WORK INSTRUCTIONS >> Put the lines below into a numbered list, leaving out blank lines and any pictures.

(Stored records)
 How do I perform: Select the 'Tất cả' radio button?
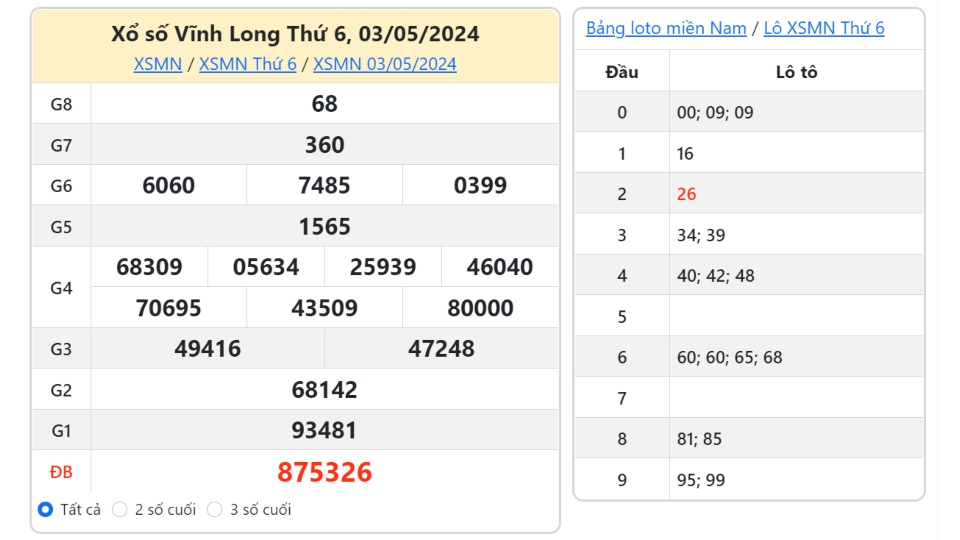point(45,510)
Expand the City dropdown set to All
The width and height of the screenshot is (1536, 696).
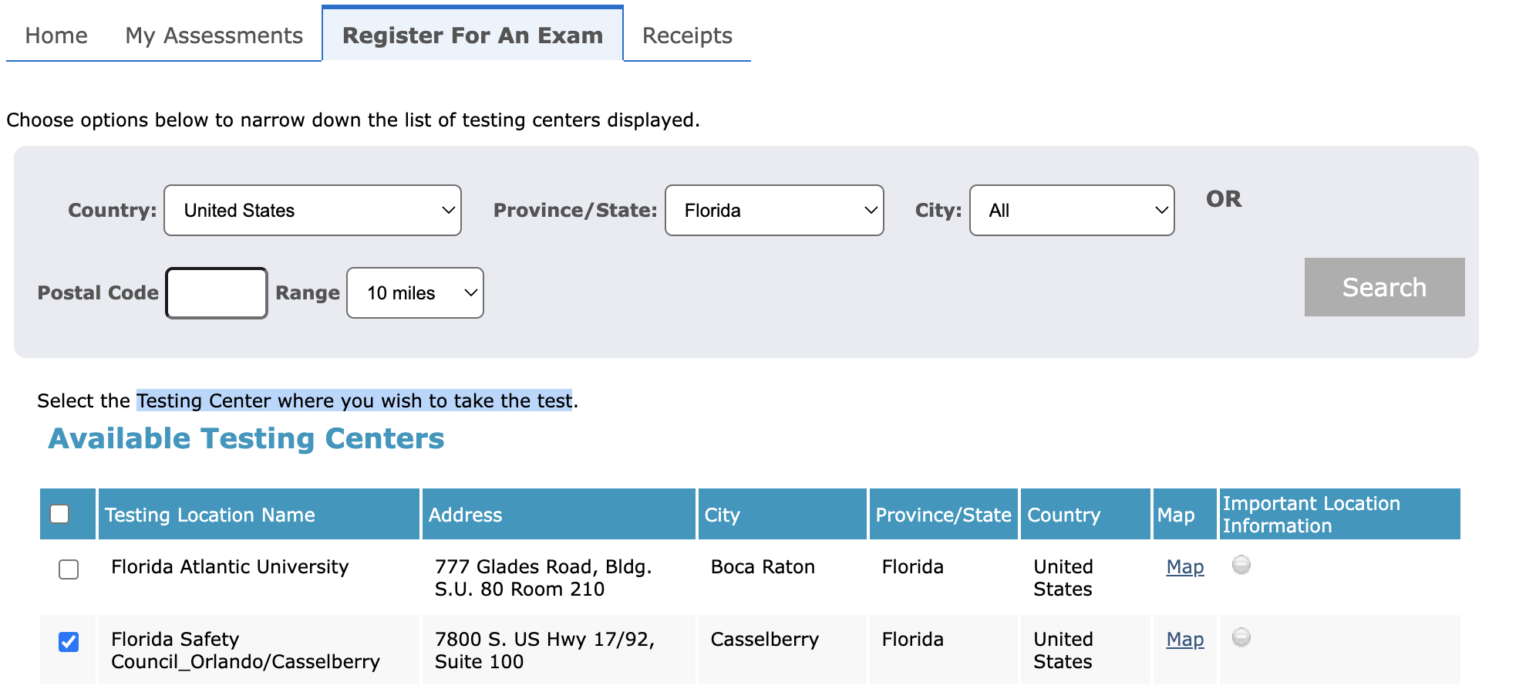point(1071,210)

ANSWER TO THIS EXERCISE >>
1.  How do I perform: Select the 'Tất cả' radio button?
2. point(45,510)
3. Expand the City dropdown set to All
4. The width and height of the screenshot is (1536, 696).
5. point(1071,210)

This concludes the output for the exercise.